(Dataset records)
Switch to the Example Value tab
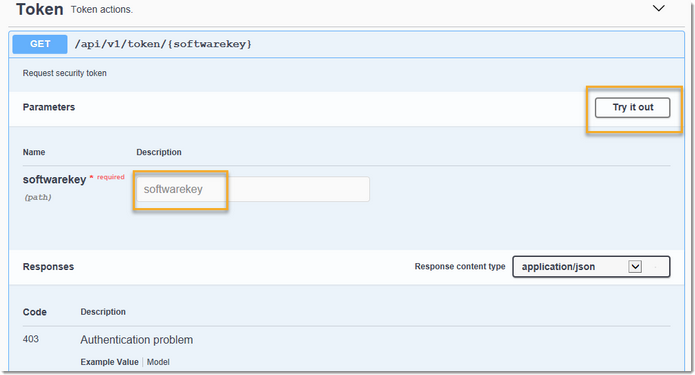 coord(109,362)
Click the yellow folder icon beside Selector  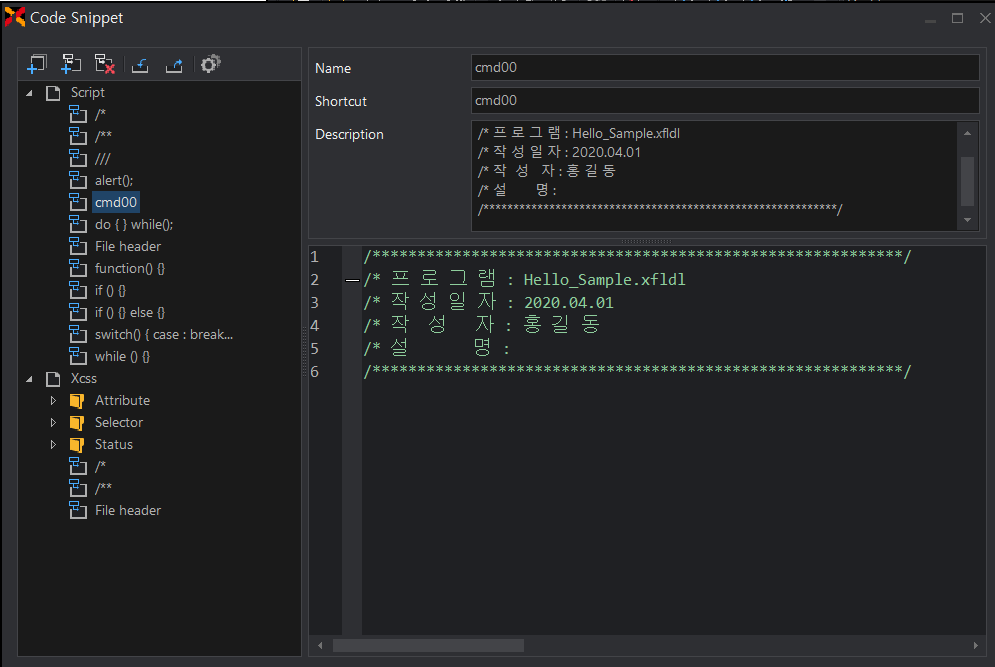pyautogui.click(x=77, y=423)
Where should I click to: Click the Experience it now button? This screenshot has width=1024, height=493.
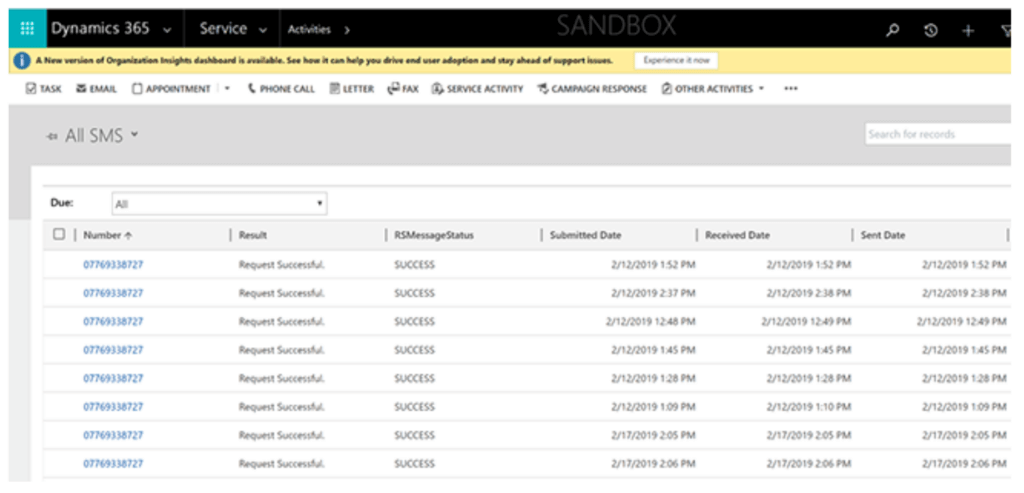[x=676, y=60]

# GOAL OF THE EXERCISE
The answer consists solely of the lines from the one holding "Where should I" through the final line of the records, both ends included, each duplicated exactly. Leave images out.

# SOLUTION FOR THIS PROBLEM
Where should I click to: Click the Experience it now button? This screenshot has width=1024, height=493.
[x=676, y=60]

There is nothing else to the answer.